What is the quadruple test?

A

Used if nuchal translucency can’t be analysed (depends on babys position) or if mother is +14 weeks
Less accurate but can give idea of likelihood.
Blood test that looks for increased levels of human chorionic gonadotrophin (hCG) and alpha fetoprotein (AFP) and decreased levels of inhibin-A and unconjugated oestriol. The results from this test are analysed along with information about age, weight and medical history.
Important to understand that if the mother smokes or has had an assisted pregnancy using a donor egg or frozen embryo, the levels of these components may be affected, giving a skewed result.

44
Q

What is Chorionic villus sampling?

A

Carried out between the 11th and 14th week of pregnancy, although can be performed later than this if necessary.
Sample of chorionic villi are removed from the placenta. This can be done transabdominally whereby a needle is inserted in the tummy, or transcervically whereby a tube or small forceps are inserted through the cervix to remove a sample of cells.
Chorionic villi are villi that sprout from the chorion, the outermost fetal membrane around the embryo. They are a key site of exchange of oxygen, nutrients and waste products between the maternal and fetal circulation.
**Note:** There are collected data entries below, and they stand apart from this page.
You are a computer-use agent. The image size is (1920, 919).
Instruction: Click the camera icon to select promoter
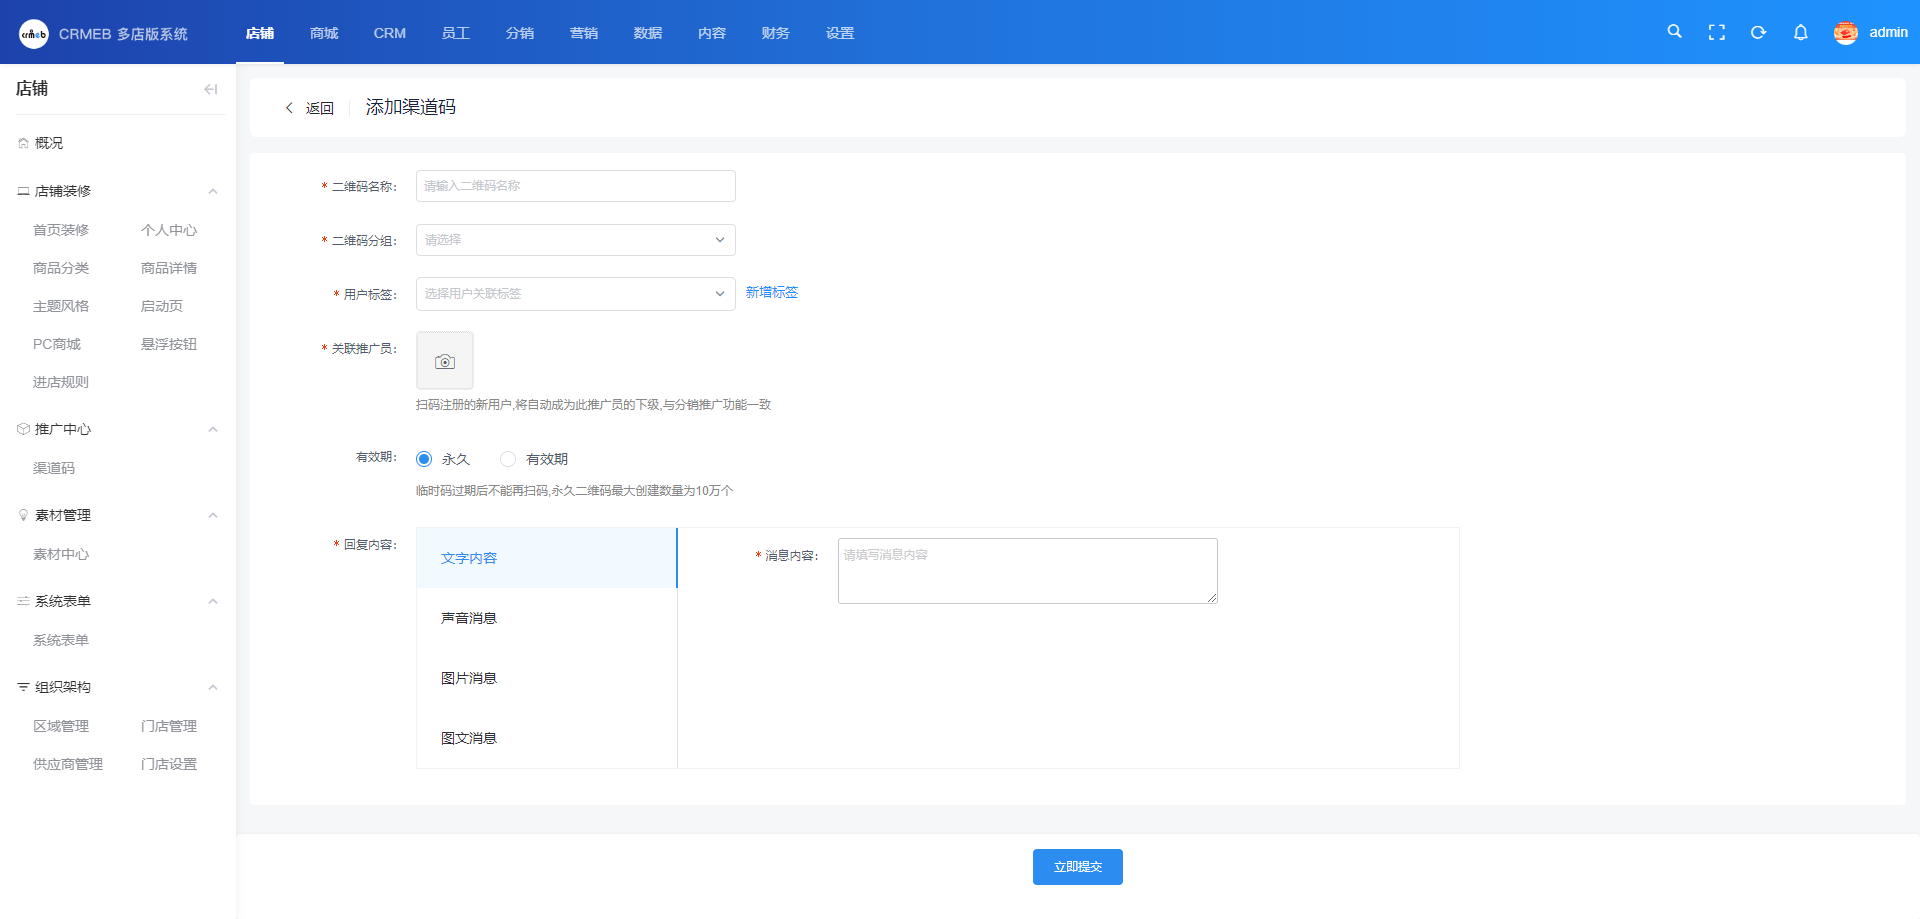(445, 361)
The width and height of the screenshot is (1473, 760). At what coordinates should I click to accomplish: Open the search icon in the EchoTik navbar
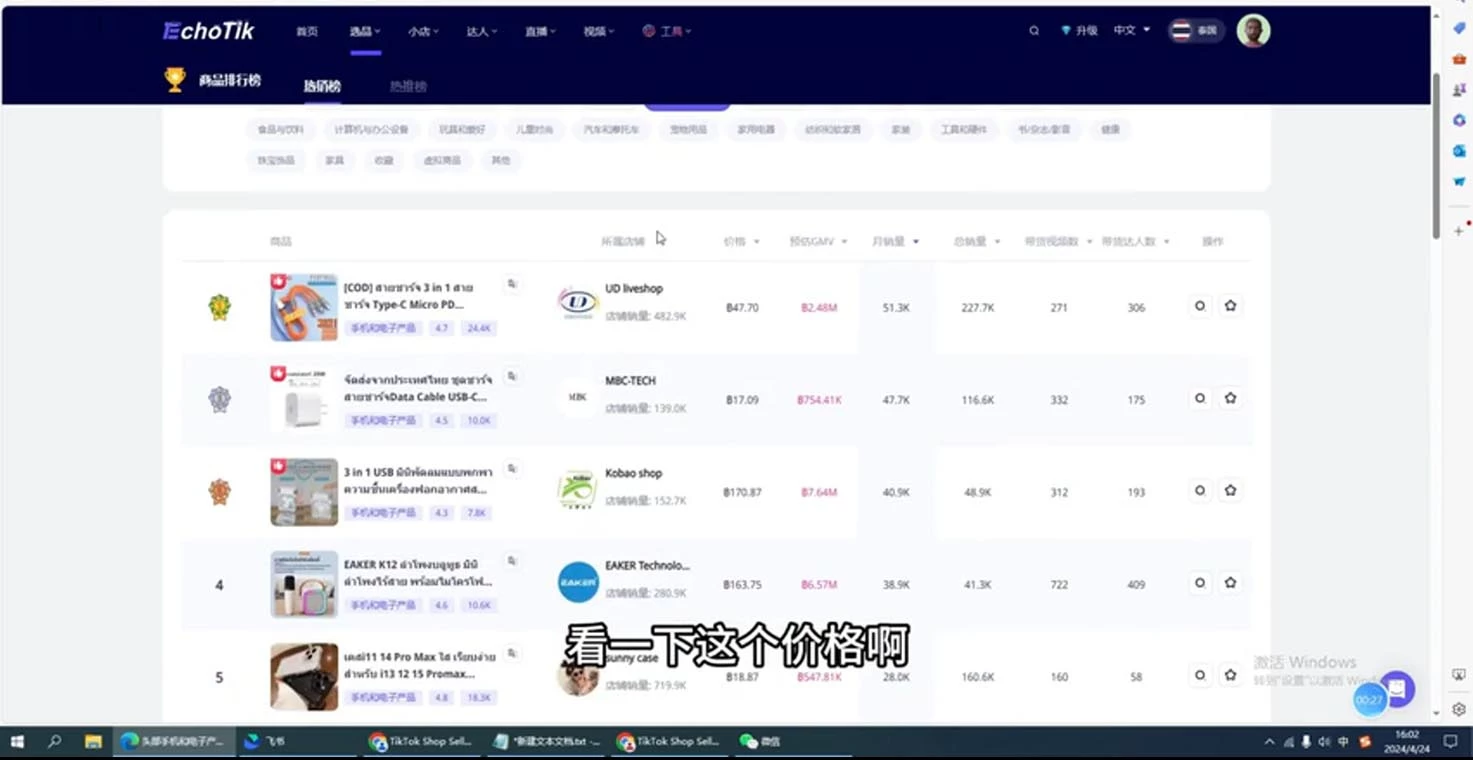(1033, 31)
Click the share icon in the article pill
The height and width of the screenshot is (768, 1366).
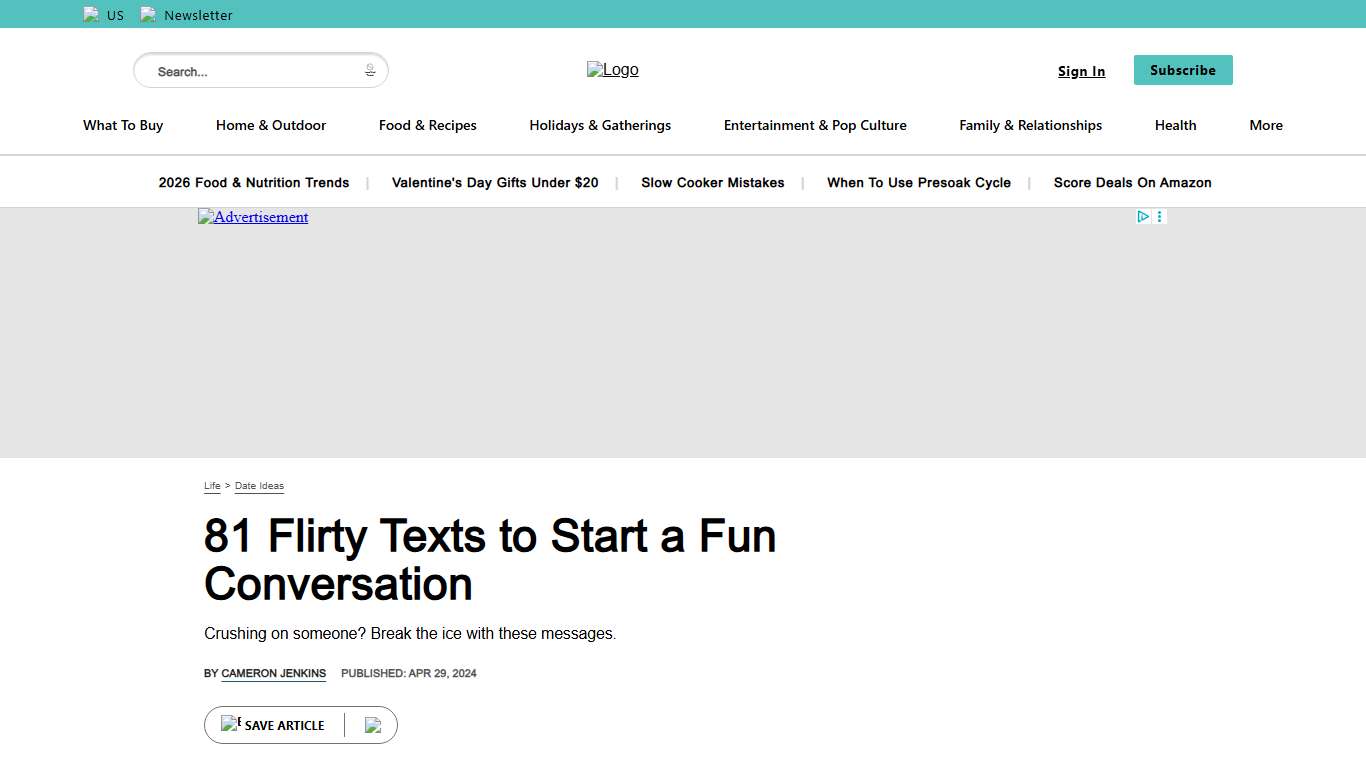point(374,724)
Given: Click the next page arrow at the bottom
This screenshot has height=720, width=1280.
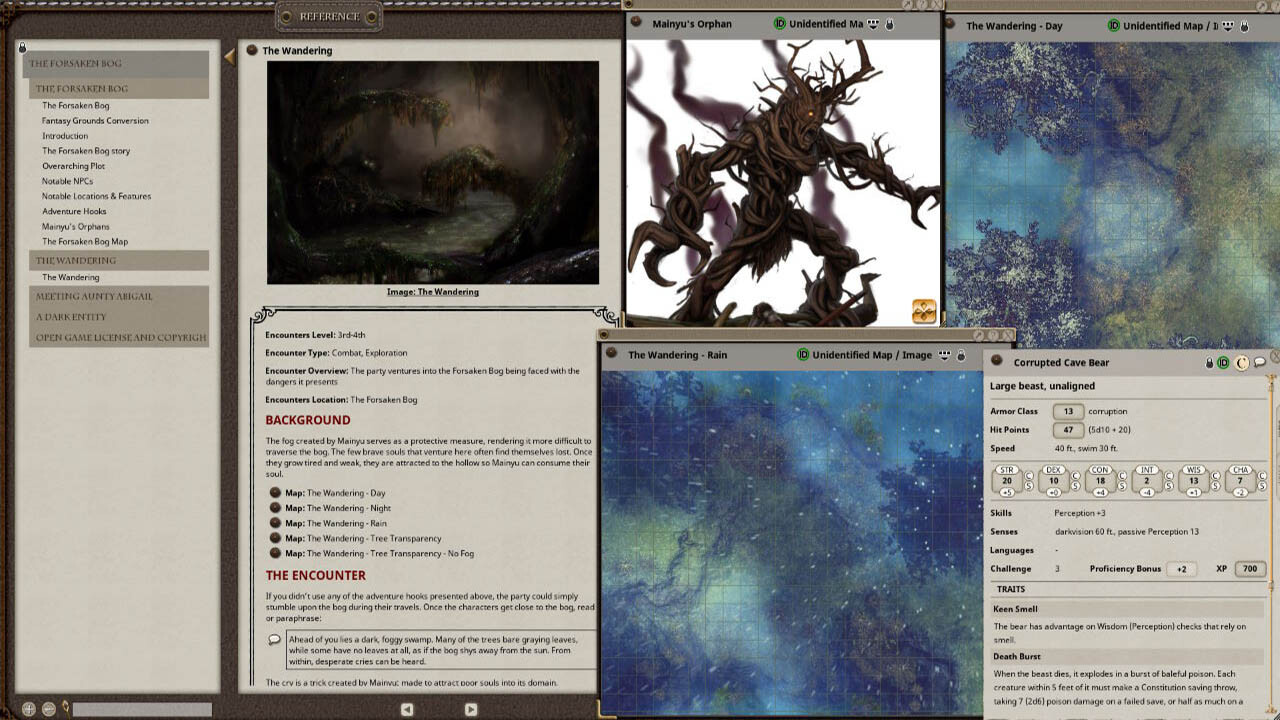Looking at the screenshot, I should 470,708.
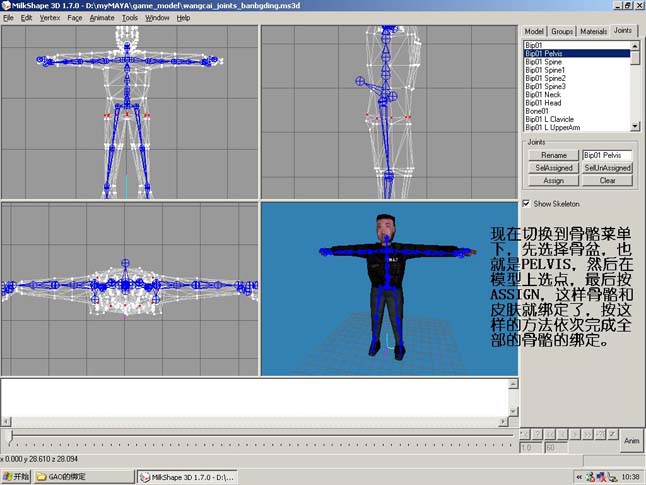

The chorionic villi share the baby’s genetic makeup so give a good idea about the presence of any chromosomal disorders.
The test takes about 10 minutes in total, and is often described as uncomfortable rather than painful.
Risks associated: miscarriage and infection
Results available within 3 working days

45
Q

What is Amniocentesis?

A

The procedure involves inserting a long, thin needle into the abdominal wall, guided by an ultrasound image so that the needle is a safe distance from the baby. This needle passes into the amniotic sac and a small sample of amniotic fluid is removed for analysis for a number of different proteins.
Usually performed between the 15-20th week of pregnancy but you can have it later if necessary.
test only takes about 10 minutes.
Results should be available within 3 working days.

46
Q

What are the risks of amniocentesis?

A

1% risk of a miscarriage and because it is an invasive process there is always a small risk of infection, but this is generally very rare.
If the mother is HIV positive, there is a greater risk of transmission of the infection to the child.
If the mother is Rhesus negative, she will be given an injection of anti-D immunoglobulin afterwards, to prevent the mother developing antibodies against the baby’s blood cells.v

47
Q

What are the options following the tests for Downs syndrome?

A

If the diagnostic tests reveal that the baby has down syndrome: Some wish to continue with the pregnancy and prepare for the needs of their newborn baby, Some may decide to terminate the pregnancy.